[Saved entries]

———

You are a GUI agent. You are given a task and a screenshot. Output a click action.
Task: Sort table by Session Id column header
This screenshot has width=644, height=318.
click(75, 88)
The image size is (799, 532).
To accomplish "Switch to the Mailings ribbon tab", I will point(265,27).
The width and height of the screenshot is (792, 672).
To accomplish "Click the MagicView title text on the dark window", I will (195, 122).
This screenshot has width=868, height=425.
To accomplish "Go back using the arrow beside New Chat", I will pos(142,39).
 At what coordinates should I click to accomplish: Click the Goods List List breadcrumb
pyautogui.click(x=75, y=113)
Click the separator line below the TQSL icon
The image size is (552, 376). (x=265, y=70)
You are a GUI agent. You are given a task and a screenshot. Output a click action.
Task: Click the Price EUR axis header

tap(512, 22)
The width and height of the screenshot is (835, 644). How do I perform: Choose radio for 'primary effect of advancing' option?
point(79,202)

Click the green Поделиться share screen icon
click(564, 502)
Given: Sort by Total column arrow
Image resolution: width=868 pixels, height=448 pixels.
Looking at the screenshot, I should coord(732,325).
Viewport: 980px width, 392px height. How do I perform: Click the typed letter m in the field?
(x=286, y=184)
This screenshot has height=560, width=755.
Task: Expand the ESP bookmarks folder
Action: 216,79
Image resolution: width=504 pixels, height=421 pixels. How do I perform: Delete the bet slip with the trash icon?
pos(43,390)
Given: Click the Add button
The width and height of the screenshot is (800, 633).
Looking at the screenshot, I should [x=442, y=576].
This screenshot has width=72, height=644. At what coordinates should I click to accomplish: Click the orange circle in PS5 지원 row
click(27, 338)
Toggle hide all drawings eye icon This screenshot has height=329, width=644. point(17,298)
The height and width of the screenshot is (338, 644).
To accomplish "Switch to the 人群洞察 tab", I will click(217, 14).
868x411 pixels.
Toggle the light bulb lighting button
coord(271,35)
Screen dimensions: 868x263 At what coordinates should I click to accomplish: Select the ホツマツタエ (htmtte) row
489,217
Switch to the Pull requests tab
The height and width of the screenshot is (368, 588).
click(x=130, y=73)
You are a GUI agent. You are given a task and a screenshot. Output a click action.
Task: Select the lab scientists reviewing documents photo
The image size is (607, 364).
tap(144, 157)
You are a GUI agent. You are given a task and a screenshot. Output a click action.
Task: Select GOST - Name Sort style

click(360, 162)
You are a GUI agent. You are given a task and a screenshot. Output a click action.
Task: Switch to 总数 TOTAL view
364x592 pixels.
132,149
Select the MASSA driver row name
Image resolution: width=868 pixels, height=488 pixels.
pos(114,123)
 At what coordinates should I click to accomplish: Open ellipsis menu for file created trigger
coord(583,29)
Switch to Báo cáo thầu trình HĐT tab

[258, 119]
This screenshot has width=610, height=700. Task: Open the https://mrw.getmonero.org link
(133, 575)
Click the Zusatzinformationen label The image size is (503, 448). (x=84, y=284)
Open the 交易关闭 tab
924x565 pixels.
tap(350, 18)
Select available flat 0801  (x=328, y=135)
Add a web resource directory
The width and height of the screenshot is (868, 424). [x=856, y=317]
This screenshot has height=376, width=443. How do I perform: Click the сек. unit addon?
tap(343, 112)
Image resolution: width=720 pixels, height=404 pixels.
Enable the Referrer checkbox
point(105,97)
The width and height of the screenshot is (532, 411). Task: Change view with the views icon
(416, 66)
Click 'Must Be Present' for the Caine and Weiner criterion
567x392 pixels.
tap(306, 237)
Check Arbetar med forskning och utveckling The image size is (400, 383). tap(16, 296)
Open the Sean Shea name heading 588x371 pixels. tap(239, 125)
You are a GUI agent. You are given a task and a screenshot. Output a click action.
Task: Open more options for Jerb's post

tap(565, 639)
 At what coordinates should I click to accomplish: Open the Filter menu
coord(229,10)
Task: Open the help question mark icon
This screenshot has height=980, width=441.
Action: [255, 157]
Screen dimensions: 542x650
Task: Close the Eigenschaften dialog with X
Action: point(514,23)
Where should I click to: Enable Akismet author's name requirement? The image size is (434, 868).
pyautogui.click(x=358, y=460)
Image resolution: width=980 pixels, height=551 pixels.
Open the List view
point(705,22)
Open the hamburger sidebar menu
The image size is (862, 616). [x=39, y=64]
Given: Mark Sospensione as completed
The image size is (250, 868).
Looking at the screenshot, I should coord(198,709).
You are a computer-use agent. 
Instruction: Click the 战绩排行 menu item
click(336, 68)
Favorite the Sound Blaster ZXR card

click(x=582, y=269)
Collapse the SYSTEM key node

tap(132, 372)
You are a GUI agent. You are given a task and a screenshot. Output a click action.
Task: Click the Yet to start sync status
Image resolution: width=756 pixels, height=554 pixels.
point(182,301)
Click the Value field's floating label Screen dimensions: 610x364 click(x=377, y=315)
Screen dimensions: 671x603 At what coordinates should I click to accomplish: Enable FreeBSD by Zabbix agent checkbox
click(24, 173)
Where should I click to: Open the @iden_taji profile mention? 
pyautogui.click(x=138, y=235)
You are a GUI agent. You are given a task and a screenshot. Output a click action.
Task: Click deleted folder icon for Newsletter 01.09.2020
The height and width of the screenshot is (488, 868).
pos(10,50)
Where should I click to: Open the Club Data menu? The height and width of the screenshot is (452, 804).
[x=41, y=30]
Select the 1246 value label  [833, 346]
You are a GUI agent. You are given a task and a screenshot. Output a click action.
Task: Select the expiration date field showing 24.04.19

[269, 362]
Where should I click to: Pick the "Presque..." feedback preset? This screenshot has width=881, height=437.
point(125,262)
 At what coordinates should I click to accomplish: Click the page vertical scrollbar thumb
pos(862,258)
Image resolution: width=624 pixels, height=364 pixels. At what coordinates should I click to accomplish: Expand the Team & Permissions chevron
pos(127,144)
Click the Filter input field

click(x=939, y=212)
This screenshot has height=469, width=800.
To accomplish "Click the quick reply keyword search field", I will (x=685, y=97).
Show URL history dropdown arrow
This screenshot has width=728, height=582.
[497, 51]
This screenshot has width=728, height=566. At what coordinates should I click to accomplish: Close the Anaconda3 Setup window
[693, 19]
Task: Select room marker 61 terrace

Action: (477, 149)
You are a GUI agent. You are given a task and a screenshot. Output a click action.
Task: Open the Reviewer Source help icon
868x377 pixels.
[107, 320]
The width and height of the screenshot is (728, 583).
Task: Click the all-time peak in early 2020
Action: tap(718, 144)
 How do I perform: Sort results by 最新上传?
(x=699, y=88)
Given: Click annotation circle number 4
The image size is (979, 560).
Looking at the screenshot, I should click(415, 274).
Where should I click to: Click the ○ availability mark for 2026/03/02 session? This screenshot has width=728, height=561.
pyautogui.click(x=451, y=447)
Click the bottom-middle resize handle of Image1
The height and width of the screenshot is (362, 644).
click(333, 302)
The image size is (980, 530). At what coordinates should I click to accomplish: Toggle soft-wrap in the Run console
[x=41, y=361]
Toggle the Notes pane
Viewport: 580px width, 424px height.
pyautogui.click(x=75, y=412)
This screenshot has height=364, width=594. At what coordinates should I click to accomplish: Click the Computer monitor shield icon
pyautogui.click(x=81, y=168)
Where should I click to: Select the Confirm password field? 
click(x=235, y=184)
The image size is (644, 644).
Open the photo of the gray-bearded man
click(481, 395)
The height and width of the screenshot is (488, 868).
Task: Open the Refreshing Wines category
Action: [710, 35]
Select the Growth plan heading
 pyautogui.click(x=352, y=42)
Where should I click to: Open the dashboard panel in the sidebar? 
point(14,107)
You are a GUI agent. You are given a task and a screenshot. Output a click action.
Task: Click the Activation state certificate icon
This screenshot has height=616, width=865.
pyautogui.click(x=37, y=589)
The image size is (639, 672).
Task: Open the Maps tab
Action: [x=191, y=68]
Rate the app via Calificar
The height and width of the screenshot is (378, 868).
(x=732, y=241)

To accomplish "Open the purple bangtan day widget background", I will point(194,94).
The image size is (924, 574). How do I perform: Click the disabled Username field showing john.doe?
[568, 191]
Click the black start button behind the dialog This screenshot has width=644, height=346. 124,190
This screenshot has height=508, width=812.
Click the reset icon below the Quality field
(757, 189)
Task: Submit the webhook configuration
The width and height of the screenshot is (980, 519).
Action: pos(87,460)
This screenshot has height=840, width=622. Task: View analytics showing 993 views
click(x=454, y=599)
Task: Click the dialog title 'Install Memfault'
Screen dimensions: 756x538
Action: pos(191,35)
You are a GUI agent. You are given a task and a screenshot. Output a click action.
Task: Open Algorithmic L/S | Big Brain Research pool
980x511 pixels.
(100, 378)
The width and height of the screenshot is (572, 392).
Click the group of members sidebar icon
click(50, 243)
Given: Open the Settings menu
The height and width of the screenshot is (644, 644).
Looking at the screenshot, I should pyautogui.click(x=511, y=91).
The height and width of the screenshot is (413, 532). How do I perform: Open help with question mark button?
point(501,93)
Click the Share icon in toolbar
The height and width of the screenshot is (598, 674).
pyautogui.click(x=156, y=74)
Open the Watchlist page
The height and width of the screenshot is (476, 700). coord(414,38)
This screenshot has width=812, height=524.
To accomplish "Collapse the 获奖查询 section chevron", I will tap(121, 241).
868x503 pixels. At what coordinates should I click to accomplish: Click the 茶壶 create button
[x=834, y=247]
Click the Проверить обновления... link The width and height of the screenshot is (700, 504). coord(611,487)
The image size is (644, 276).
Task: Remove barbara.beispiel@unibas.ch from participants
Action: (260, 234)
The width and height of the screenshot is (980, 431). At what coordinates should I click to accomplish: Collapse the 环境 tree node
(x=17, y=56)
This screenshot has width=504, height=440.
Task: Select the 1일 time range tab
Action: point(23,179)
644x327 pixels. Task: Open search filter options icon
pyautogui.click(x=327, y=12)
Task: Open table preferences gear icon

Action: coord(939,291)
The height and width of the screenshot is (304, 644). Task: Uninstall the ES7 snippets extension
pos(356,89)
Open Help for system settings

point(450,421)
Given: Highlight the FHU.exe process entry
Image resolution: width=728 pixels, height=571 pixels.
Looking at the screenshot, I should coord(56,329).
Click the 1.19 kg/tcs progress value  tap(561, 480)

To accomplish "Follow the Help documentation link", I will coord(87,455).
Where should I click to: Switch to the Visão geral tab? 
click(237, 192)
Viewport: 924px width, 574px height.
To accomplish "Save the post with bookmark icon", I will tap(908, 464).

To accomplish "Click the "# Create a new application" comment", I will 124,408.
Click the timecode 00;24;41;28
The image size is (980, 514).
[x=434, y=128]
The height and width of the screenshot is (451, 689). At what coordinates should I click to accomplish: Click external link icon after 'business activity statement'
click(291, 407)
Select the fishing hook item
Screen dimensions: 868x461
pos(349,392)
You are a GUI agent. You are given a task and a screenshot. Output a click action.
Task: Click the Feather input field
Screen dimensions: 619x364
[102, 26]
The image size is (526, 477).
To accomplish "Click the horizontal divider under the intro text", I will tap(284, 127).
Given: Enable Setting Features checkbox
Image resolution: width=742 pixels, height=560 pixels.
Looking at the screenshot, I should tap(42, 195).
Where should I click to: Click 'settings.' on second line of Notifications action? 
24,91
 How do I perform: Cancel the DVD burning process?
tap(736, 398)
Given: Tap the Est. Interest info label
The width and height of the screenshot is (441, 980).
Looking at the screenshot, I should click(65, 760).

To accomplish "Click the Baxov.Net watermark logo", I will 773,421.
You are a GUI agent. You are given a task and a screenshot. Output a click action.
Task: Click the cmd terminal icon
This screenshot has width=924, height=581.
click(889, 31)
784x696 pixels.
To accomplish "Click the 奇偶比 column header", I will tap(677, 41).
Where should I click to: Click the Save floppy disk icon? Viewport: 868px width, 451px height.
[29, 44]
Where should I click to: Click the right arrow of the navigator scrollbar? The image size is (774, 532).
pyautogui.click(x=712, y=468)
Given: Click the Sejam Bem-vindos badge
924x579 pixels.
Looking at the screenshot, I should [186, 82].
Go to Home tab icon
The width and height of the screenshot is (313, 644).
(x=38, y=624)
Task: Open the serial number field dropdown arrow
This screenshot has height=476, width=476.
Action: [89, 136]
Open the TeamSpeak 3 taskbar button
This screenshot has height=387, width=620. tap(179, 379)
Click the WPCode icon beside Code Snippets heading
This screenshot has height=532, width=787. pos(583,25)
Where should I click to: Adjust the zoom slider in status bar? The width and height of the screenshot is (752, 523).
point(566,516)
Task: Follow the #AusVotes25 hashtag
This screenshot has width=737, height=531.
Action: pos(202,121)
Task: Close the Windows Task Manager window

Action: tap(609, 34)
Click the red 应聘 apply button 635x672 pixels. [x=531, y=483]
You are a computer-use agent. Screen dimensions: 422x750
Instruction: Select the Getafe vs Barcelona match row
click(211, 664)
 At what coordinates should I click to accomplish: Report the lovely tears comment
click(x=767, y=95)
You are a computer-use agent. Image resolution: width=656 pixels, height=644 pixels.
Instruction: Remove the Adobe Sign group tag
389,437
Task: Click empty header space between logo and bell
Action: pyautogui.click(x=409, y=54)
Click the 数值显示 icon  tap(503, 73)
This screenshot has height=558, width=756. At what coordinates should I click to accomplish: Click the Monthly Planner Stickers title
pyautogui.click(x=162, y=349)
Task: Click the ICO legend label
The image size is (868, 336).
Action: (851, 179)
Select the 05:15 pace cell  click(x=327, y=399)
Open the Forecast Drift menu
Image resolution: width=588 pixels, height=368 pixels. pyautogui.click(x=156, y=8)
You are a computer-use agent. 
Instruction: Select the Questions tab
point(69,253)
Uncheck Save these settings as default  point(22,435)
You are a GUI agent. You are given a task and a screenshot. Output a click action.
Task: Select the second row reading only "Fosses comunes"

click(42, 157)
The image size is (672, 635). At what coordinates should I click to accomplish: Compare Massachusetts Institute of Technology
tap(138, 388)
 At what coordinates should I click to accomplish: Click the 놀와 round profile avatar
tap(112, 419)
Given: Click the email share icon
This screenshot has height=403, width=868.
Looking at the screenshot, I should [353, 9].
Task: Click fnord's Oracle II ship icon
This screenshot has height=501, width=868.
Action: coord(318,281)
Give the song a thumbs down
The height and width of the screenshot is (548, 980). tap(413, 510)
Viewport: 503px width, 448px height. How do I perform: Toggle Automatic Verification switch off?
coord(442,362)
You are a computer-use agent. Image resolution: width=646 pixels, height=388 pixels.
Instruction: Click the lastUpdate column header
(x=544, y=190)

———

# TASK
Select every line in the records above that contains the word "number".

# RESULT
Given: Click annotation circle number 4
Task: Open the serial number field dropdown arrow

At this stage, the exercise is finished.